Постменопауза начинается с менопаузы и заканчивается в 65-69 лет. Эта фаза предшествует наступлению старости.

Длительность постменопаузы составляет 6-8 лет (Lauritzen, KEEP и Сметник В. П., 2001). В первые два-три года постменопаузы в яичниках обнаруживаются лишь единичные фолликулы, но в последующем они полностью исчезают.

Постменопауза характеризуется следующими гормональными критериями:

  • низкий уровень эстрадиола (менее 80 ммоль/л)
  • высокое содержание ФСГ, индекс ЛГ/ФСГ менее 1
  • индекс эстрадиол/эстрон менее 1, возможно, относительная гиперандрогения
  • низкая концентрация глобулинов, связывающих половые стероиды
  • низкий уровень ингибина, особенно ингибина Б.

Итак, в течение 30-35 лет репродуктивного периода организм женщины функционирует в условиях циклического воздействия различных концентраций женских половых гормонов, которые оказывают влияние на органы и ткани, участвуют в обменных процессах.

При возрастном «выключении» функции яичников у 60-80% женщин в пери- или постменопаузальном периоде могут появляться различные климактерические расстройства.

В Республике Беларусь в медицинской литературе вопросам климактерия уделяется пока недостаточное внимание. Вместе с тем интерес к данной проблеме имеет четыре аспекта: сугубо медицинский, социальный, экономический и, наконец, личностный.

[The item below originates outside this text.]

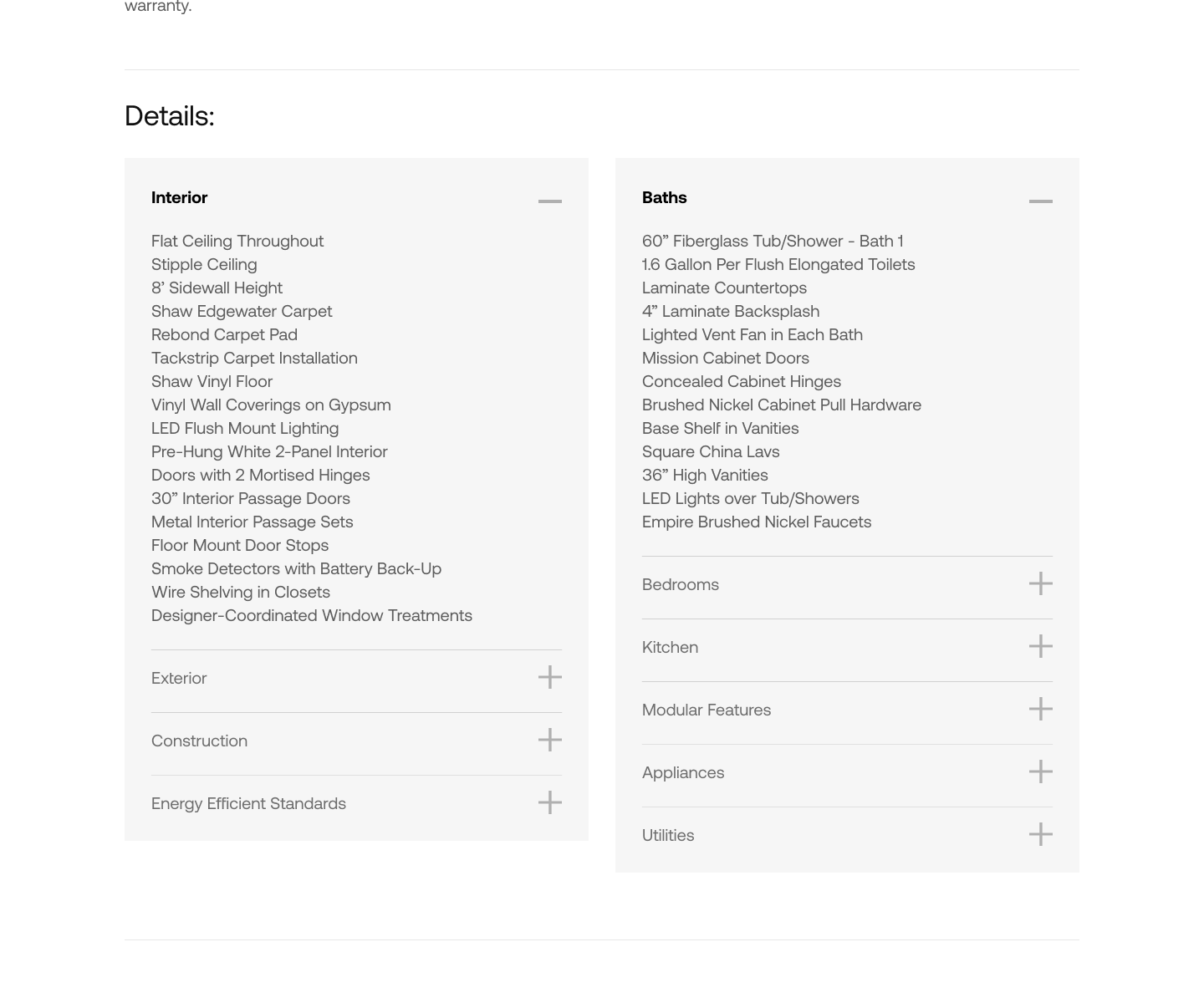The height and width of the screenshot is (1003, 1204).
Task: Open the Energy Efficient Standards section
Action: (x=248, y=803)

Очевидно стремление современного человека не просто к продлению жизни, а к максимально длительному поддержанию трудоспособности, творческой деятельности, а также физической, интеллектуальной и сексуальной активности.

Реализация прогноза в отношении существенного увеличения продолжительности жизни женщин во многом зависит от медицинской науки, в первую очередь, от успехов эндокринологии, гинекологии, онкологии, кардиологии.

Перед современной медициной стоят задачи по изучению причин преждевременного старения женщин, возможностей увеличения продолжительности жизни, а также разработке и внедрению эффективных методов профилактики и коррекции возрастных изменений у женщин, включая климактерические расстройства.

(Герасимович Е. М., Касько Л. П. БелМАПО.